- _Description of the task_: For each line below that contains the string "Open", copy that line.
Available data Start Marker
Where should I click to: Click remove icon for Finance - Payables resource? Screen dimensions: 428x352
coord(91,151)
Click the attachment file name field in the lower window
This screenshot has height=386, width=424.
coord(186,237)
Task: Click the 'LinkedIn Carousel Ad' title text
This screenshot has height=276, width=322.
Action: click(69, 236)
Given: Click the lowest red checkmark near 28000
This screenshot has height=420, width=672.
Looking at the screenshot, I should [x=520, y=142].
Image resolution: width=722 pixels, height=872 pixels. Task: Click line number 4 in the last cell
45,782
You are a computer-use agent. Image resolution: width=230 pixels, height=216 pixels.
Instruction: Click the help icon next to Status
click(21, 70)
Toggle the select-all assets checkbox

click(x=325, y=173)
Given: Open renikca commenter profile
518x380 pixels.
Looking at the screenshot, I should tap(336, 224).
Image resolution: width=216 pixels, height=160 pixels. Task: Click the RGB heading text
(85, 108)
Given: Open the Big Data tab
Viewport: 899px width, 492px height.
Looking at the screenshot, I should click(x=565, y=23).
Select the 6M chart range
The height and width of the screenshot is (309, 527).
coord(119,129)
Available data End Marker
Available data Start Marker
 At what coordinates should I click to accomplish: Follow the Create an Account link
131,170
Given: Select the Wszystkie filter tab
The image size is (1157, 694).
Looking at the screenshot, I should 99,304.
Available data End Marker
- _Response to this exercise_:
Given: Open renikca commenter profile
Given: Open the Big Data tab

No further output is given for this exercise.